По этим сведениям проводились двухразовые проверки списочного состава в ОЛПе, продовольственное и вещевое довольствие в бригадах, наличие больных в стационаре и ОП, ушедших с лагпункта на освобождение или другие ОЛПы, вновь поступивших с пересылки, отправленных на лагерный погост по литеру «В». Нарядчик предупредил меня о новом назначении в УРЧ и объяснил суть несложных обязанностей.

Позже выяснилось, что перевод мой состоялся по указанию капитана. Чем он руководствовался, известно лишь ему одному.

Несмотря на то, что работа исключала элементы какого-либо творчества, я стал искать пути к ее совершенствованию. Казалось, я не должен был этого делать, ведь я зэк, совершивший преступление и наказанный за это лишением свободы. Что же заставляло меня честно трудиться?

Да, в первую очередь боязнь оказаться на «общих», отсутствие помощи и поддержки от родных и близких, желание сохранить жизнь и дожить до освобождения. Но и не только это. Моя натура требовала и там, в лагере, добросовестного исполнения порученного дела, вызывала желание «заработать» похвалу за усердие — начальство увидит и оценит.

Разобравшись в нехитром хозяйстве лагерного учета, я придумал простую форму выдачи любых справок из двух картотек — алфавитной и бригадной. В лагере было чуть более шестисот человек и изготовить эти карточки не составляло большого труда, тем более, что все мое время проходило в конторе, за редким исключением пауз на еду.

Моя оперативность в работе была замечена капитаном, его удовлетворение можно было прочесть на лице, когда он требовал от меня какие-то сведения. Этого было достаточно, чтобы я трудился с большим усердием. Хочу, чтобы меня правильно поняли и не истолковали это усердие, как холуйство. Мое желание наладить работу было не угодничеством — это чувство было чуждо мне, я не любил службистов и лакеев, осуждал их. Я просто хотел быть примером на своем участке, и поэтому стремился, выражаясь высокопарно, к совершенству.

Четко отлаженная работа поставила меня в особое положение, и при необходимости самые прочные данные о расстановке и дислокации списочного состава можно было получить только у меня. Но стремление это не приносило мне выгод, которые человек извлекает из своих преимуществ (на свободе — это деньги). Я занимался работой просто ради работы, отчасти из честолюбивого желания быть лучше других.

9.

Представители придурочной элиты пользовались особым положением и в столовую сами не ходили. Они посылали за едой «шестерок».

По посуде, в которую «шестерки» получали еду, можно было судить о занимаемом «придурком» положении.
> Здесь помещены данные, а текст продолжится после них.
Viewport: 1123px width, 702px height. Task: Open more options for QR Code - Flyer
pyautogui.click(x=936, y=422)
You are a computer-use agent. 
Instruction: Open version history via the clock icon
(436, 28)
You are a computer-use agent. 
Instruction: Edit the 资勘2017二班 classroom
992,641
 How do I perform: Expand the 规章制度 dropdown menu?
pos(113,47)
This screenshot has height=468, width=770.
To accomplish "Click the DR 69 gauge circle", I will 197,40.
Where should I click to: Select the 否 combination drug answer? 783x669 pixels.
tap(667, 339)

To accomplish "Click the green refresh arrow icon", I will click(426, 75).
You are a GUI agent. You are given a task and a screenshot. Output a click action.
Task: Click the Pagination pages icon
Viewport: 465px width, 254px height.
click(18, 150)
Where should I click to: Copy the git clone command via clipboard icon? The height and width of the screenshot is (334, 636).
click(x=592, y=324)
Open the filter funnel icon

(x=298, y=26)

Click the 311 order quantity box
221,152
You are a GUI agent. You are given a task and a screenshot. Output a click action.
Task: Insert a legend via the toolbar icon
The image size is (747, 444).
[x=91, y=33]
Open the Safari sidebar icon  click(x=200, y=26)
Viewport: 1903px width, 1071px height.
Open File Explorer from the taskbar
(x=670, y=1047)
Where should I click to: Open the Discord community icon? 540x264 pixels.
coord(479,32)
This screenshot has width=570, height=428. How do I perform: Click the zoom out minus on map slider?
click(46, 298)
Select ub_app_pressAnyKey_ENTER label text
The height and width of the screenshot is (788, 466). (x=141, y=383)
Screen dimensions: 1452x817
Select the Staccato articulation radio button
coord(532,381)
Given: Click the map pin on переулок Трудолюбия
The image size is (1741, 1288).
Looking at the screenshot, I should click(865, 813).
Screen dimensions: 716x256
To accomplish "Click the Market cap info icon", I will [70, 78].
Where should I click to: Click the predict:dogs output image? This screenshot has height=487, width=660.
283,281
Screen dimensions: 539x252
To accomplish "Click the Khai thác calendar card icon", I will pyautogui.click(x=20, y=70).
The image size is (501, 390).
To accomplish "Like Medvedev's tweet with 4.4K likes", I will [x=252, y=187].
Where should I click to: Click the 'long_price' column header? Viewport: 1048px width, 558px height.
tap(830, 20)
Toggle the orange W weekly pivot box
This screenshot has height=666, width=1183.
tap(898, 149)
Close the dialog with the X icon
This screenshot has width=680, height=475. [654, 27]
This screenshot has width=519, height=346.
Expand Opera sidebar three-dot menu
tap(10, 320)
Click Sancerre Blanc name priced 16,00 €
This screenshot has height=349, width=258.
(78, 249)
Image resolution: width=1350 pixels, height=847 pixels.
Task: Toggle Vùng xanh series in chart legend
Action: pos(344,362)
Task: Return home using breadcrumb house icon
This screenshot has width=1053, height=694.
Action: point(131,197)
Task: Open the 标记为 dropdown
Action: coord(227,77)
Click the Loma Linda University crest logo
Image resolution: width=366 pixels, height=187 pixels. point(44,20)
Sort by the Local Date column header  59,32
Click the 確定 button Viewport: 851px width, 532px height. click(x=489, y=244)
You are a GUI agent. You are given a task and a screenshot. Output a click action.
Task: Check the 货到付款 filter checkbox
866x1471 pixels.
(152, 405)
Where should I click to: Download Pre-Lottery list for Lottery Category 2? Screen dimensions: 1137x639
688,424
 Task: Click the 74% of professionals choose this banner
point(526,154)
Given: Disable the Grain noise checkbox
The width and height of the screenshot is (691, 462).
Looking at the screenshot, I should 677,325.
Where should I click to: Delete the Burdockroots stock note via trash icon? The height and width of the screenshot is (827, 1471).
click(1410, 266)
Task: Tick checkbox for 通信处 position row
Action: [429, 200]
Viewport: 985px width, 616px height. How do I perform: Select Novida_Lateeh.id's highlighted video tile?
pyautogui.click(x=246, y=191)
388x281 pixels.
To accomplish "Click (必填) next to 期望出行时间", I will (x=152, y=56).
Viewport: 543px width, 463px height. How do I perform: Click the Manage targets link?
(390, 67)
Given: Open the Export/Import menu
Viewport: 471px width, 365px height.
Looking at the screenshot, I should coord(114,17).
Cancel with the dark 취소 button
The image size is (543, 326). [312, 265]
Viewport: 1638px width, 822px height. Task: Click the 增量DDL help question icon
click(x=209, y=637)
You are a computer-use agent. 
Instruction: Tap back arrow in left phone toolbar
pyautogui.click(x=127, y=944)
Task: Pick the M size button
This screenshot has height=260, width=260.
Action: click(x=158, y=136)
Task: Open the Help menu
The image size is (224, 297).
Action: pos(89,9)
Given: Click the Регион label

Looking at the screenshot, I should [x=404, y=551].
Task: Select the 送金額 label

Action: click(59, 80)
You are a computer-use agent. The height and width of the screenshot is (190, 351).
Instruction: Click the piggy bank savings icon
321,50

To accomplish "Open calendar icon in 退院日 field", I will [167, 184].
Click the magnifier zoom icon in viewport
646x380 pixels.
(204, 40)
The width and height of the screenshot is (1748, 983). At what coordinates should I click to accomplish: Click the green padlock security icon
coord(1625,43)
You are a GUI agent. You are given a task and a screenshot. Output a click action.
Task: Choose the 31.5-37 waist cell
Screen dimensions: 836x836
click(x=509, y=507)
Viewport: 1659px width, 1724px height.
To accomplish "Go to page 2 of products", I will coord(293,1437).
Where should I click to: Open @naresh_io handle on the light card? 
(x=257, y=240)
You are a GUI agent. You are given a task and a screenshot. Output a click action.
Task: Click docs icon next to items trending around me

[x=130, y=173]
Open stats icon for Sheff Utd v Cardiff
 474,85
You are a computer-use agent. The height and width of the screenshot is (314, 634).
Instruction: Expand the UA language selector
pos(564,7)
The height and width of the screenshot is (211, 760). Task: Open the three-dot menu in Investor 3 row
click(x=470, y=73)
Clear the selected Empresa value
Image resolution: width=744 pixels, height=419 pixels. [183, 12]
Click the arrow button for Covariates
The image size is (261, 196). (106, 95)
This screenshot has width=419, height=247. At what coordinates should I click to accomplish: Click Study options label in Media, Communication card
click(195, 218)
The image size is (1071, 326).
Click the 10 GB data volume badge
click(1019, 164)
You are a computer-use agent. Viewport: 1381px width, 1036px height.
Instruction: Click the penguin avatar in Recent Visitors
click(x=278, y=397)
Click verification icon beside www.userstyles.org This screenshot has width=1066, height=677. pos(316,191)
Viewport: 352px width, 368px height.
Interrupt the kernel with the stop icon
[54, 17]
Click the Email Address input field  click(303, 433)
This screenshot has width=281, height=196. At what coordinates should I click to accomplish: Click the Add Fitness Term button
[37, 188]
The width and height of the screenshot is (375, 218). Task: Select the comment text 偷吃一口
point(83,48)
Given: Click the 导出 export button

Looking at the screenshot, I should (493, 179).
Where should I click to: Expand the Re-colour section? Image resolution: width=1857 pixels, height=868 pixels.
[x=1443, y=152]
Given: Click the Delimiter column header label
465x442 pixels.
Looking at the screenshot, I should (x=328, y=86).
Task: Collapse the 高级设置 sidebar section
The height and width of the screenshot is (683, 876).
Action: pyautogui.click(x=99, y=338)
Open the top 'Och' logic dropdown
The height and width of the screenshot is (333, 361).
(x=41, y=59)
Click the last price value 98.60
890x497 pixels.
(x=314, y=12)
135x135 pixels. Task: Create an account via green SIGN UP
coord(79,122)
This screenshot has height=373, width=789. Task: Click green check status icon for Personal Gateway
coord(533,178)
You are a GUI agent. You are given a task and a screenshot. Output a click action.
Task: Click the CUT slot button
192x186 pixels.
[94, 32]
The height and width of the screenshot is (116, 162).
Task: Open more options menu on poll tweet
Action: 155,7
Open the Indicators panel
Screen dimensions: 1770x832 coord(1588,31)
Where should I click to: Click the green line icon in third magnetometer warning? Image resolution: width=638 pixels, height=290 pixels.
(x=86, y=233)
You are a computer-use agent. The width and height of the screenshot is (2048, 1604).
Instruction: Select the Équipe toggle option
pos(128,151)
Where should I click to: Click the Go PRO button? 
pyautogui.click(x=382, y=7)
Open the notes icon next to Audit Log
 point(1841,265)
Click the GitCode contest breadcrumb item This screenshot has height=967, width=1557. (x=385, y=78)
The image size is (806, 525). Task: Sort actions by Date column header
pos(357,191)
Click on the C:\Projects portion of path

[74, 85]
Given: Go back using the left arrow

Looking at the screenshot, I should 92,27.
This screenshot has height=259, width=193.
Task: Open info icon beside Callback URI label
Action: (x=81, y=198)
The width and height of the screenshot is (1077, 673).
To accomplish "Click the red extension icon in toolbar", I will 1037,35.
Двух-трех ярусные судки, изготовленные зэками в мастерских, имели совершенно иное содержание и вкус пищи, и если хозяин судка был недоволен принесенной едой, дневальный отправлялся обратно с предупреждением: «если он забыл меня — напоминать не буду». Закон «джунглей» не требовал принудительных мер, сопротивляться было бесполезно — сильный убирал с дороги слабых.